= Work instructions =
Retype the line with "Image resolution: width=882" exactly. Then retype every line after it through the end of the entries below, and nothing more, leaving out pictures.

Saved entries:
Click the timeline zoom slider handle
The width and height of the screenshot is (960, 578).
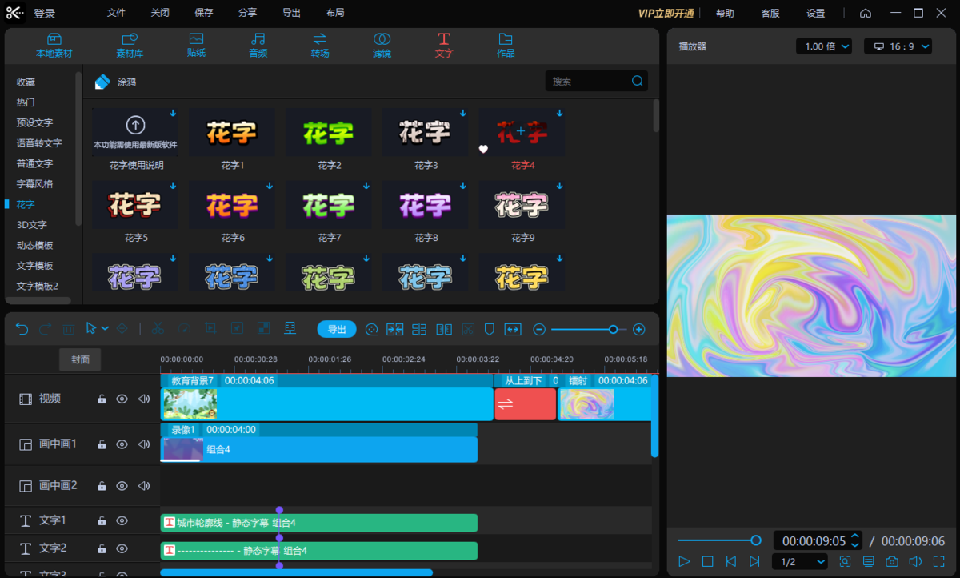[613, 329]
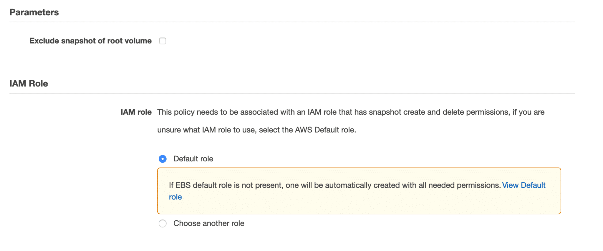Screen dimensions: 603x251
Task: Click the View Default role hyperlink text
Action: [x=524, y=185]
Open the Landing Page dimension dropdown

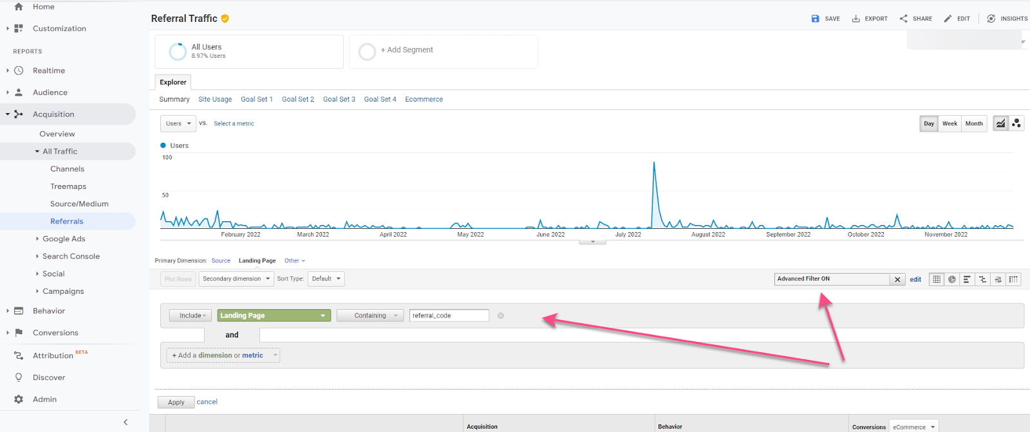point(274,316)
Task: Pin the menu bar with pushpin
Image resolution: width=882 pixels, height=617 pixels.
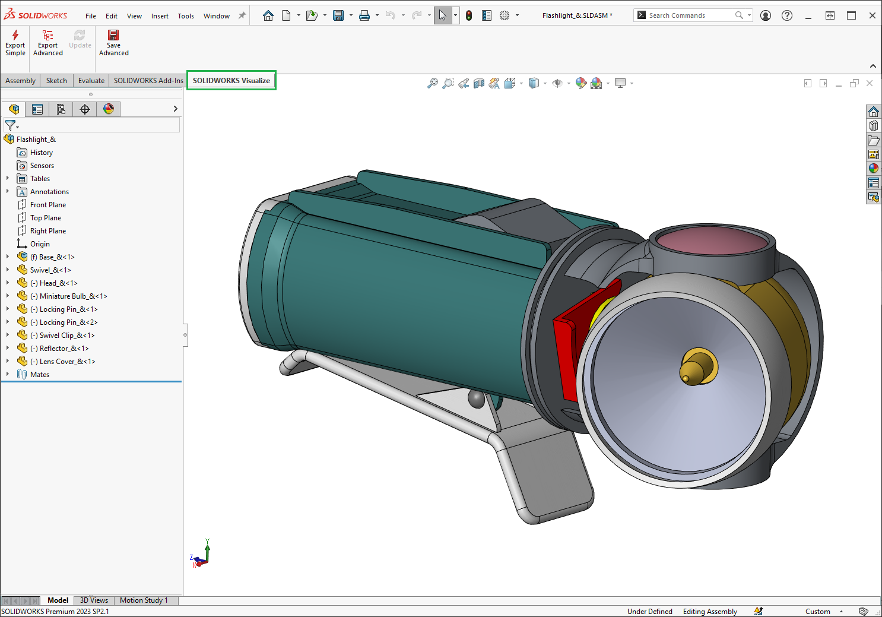Action: [x=242, y=15]
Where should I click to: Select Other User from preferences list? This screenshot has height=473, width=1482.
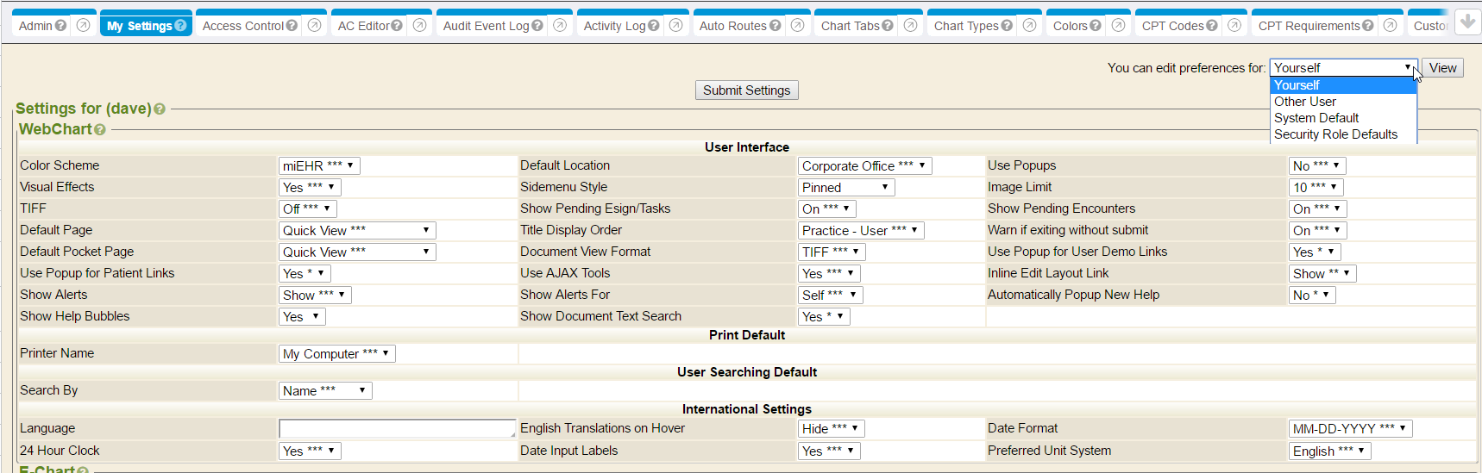[x=1305, y=102]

= Reply =
Image resolution: width=882 pixels, height=617 pixels.
Action: [x=242, y=15]
Where should I click to: Select Other User from preferences list? This screenshot has height=473, width=1482.
[x=1305, y=102]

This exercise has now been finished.